The Beckman Institute Spring 2008 Graduate Student Seminar Series continues on Wednesday, April 23 at Noon in Room 1005 at the Beckman Institute. The seminar will feature the following presentations: "Inverse Design for Phase Mask Lithography" by James Rinne; and "Automatic Assessment Method of Spontaneous Speech Fluency" by Su-Youn Yoon.

The Beckman Institute Graduate Student Seminar Series presents the work of outstanding graduate students working in Beckman research groups. The seminar begins at Noon in Beckman Institute Room 1005 and is open to the public. Lunch will be served.

Inverse Design for Phase Mask Lithography
James Rinne

Phase mask lithography (PML) has emerged as a promising route to the fabrication of three-dimensionally (3D) periodic micro- and nano-structures. However, efforts to employ PML in various fields have relied almost exclusively on trial and error design. To realize the full potential of this technique, a design strategy based on the use of genetic algorithms (GAs) has been formulated. This approach has been successfully implemented to design various phase masks that produce a given 3D structure. In this talk, the GA-based design method will be discussed and recent efforts to experimentally demonstrate these designs will be presented.
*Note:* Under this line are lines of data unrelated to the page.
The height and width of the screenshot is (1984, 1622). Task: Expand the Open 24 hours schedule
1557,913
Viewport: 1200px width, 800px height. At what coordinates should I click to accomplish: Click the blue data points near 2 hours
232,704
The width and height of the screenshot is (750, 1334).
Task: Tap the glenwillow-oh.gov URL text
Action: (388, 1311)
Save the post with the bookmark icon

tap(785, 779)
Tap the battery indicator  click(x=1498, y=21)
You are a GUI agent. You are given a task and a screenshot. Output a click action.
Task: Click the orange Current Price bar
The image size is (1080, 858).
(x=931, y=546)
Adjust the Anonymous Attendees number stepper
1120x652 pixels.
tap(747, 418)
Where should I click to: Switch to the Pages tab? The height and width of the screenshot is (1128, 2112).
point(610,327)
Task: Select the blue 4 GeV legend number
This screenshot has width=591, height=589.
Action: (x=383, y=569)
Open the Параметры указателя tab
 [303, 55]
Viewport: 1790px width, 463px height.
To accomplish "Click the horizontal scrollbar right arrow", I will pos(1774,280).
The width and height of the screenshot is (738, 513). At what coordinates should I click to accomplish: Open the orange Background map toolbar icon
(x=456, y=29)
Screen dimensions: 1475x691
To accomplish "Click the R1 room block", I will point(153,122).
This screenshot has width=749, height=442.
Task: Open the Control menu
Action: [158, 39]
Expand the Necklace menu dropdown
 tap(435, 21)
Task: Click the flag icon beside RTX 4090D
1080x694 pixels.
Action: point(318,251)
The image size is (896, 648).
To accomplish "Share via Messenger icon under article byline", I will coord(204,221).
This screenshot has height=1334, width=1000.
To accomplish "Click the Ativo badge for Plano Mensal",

Automatic Assessment Method of Spontaneous Speech Fluency
Su-Youn Yoon

This study aims at developing a method for the automatic assessment of spontaneous speech fluency. In previous studies, the automatic fluency assessment methods have focussed on the temporal aspect of speech especially disfluency. Cucchiarini et al. (2002) showed that in read speech, L2 speakers' proficiency level can be predicted by measures related to disfluency. However, they found that the correlation between the proficiency score and the disfluency measures was considerably weaker in spontaneous speech. Therefore, measures which can capture the characteristics of spontaneous speech are required. This study focuses on measures related to English rhythm. English is a stress-timed language, and the reduction of unstressed syllables is an important characteristic of English. In addition, English speakers reduce words more when the words are more predictable (Jurafsky et al., 2001). Measures related to these English rhythmic patterns are proposed and the proficiency level of L2 learners is predicted based on the disfluency and rhythmic measures. The method is trained and tested using a corpus of English spontaneous speech, collected from L2 learners of varying degrees of proficiency and a variety of L1's.